Dr. Martinson holds Ph.D. and M.S. degrees from Stanford University; M.A. and B.A. degrees from The Ohio State University; and a Certified Treasury Management designation from the Association for Financial Professionals. Her professional experience before she retired in 2007 includes assistant professor at University of South Carolina; senior analyst in generation planning at Georgia Power Company; principal research scientist and vice president for planning, budget and finance and Chief Financial Officer at Georgia Tech; and headmaster and president of The Galloway School.
Linda has been active in several associations including the Institute of Electrical and Electronics Engineers in which she was a senior member, the first female chairman of the Atlanta Section, and a winner of the Millennium Award (awarded to only 300 international members in 2000.) She gave the keynote address to the IEEE Atlanta Chapter annual meeting in 2009. Dr. Martinson was selected to serve for several months on a White House advisory committee advising President Clinton's administration on the cost structure for federal grants and contracts. She has served on several boards including National Association of College and Business Officers (executive committee); Council on Government Relations (officer); Georgia Tech Theater of the Arts; College Women's Basketball Final Four Committee; Junior Achievement of Georgia; and Brevard College Board of Trustees (chairman of finance committee and executive committee.)
My life story in six words: lost my son, found my daughter.

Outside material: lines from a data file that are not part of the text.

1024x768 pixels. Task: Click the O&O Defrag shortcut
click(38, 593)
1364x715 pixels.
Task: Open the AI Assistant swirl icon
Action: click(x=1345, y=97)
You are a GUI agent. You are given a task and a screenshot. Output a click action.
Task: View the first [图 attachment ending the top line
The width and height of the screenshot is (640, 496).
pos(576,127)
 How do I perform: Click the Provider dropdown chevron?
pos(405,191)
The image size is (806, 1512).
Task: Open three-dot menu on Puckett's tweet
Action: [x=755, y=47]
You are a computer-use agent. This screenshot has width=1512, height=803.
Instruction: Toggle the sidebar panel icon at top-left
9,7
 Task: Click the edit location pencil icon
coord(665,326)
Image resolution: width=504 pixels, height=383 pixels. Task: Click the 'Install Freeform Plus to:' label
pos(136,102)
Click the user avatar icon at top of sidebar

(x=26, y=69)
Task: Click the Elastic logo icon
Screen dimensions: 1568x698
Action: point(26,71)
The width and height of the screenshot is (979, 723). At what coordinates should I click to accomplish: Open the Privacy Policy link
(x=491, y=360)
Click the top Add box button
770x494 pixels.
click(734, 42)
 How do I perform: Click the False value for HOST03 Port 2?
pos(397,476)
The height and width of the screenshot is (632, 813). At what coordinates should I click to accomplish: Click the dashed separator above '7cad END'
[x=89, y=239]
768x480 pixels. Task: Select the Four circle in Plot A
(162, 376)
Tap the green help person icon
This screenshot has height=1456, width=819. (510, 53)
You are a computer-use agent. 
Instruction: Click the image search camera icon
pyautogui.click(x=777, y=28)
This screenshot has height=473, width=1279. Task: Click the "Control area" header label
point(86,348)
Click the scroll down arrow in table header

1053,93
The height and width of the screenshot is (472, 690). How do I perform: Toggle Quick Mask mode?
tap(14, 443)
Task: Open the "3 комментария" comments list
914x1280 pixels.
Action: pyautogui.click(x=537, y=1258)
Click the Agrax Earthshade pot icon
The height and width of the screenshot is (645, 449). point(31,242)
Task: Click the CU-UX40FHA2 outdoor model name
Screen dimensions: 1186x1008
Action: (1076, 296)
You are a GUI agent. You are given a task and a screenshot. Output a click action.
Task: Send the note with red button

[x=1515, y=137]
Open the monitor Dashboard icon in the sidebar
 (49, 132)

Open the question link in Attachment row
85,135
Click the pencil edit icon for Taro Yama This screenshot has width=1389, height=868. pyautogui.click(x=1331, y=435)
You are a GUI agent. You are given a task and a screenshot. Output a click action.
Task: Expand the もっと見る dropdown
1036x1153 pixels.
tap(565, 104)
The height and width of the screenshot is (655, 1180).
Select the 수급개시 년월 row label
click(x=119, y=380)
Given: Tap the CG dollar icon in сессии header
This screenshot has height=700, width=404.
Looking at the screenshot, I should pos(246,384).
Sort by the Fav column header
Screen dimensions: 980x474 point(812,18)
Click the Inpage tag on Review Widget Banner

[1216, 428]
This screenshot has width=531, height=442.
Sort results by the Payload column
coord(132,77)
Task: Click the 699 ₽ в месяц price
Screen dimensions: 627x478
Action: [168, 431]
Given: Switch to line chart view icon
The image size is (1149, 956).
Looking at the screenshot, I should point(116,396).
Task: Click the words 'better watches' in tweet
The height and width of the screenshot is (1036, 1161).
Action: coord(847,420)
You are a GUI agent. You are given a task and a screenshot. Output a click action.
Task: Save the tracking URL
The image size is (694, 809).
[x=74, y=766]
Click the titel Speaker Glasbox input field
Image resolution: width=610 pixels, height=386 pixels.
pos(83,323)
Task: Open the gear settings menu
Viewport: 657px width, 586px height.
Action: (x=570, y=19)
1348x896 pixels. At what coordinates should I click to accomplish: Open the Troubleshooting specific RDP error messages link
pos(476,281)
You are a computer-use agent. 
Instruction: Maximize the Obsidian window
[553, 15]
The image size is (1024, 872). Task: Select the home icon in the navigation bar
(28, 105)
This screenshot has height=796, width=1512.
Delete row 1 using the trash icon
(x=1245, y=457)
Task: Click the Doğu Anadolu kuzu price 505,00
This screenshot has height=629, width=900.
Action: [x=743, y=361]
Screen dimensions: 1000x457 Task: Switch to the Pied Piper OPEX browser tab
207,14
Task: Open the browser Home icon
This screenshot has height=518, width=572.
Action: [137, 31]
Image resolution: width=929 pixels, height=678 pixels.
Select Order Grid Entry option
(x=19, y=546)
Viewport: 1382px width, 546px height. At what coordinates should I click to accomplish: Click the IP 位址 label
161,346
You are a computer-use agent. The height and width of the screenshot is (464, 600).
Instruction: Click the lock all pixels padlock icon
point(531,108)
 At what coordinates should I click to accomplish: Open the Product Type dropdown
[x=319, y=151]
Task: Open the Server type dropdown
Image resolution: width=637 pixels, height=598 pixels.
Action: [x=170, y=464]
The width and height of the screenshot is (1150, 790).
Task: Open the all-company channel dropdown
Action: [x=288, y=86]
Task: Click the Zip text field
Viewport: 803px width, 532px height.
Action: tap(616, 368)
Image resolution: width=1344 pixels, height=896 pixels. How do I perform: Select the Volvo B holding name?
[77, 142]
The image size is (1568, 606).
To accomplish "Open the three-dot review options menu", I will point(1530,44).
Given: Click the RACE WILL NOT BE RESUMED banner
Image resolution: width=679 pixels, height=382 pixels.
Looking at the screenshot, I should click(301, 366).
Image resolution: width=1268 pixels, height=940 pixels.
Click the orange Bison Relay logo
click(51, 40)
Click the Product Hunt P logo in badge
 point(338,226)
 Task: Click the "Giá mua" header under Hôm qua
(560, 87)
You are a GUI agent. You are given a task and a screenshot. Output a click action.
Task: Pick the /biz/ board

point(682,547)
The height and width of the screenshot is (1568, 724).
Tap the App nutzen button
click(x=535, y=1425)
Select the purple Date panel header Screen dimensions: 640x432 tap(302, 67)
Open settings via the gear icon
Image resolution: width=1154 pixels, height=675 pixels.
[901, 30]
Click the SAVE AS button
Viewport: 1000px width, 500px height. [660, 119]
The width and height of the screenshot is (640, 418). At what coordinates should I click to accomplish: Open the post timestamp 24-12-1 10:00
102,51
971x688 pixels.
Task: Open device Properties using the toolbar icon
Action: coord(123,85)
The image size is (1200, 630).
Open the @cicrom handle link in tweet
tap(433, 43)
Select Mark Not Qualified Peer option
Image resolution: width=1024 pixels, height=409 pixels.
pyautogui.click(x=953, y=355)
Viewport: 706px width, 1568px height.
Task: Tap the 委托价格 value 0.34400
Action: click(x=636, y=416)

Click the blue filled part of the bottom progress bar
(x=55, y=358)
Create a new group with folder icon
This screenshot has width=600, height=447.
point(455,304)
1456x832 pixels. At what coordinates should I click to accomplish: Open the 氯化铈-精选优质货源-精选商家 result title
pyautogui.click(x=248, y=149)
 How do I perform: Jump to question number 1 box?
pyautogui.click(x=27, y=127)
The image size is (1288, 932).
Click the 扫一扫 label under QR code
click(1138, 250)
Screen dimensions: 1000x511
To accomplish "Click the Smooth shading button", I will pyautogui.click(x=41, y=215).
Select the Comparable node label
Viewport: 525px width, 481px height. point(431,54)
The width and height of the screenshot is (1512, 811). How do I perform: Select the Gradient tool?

I am an artist now because my son was an artist then, before he died. My daughter supports me with her strong spirit and amazing capability. She has been my inspiration since we adopted her when she was eight. Also, I spent 12 years as the head of a school that pulsed with energy and commitment and fearless talent and creativity. This constant pounding of no-holds-barred reality gradually shook me awake creatively and, when I retired, I became a full-time photographer and photo-based mixed media artist.
My photography and art are sparked by curiosity; creative expression and growth; and the revolutionary technical opportunities and challenges of digital photography and art. I try to answer the question, "What's happening here and now?" by capturing a moment, an aura, a presence, an action, an interaction, a place, a puzzle, a story -- with clarity, at least a glimmer of it, within two-dimensional constraints. What is in, what is not? Everything is always exactly as it is and I try to represent this exactness and is-ness and to express beauty, action and being from several angles.
Photography is an enduring passion and one that I shared with my son years ago and that I share with my daughter now. My son owned and operated a letterpress art and design studio. He was excited about the early software developed for digital image creation and he was part of the revolutionary technological changes in letterpress printing. When I finally woke up creatively, advanced digital photography, image manipulation software and inkjet printing were right there.
It has always been compelling to control and to explore the closed loop between image capture and a print using a wide scope of artistic media. Now, creating a final image and print with mixed media, including acrylics, seems much more central and challenging and much of my recent work is better described as photo-based mixed media art than as photography.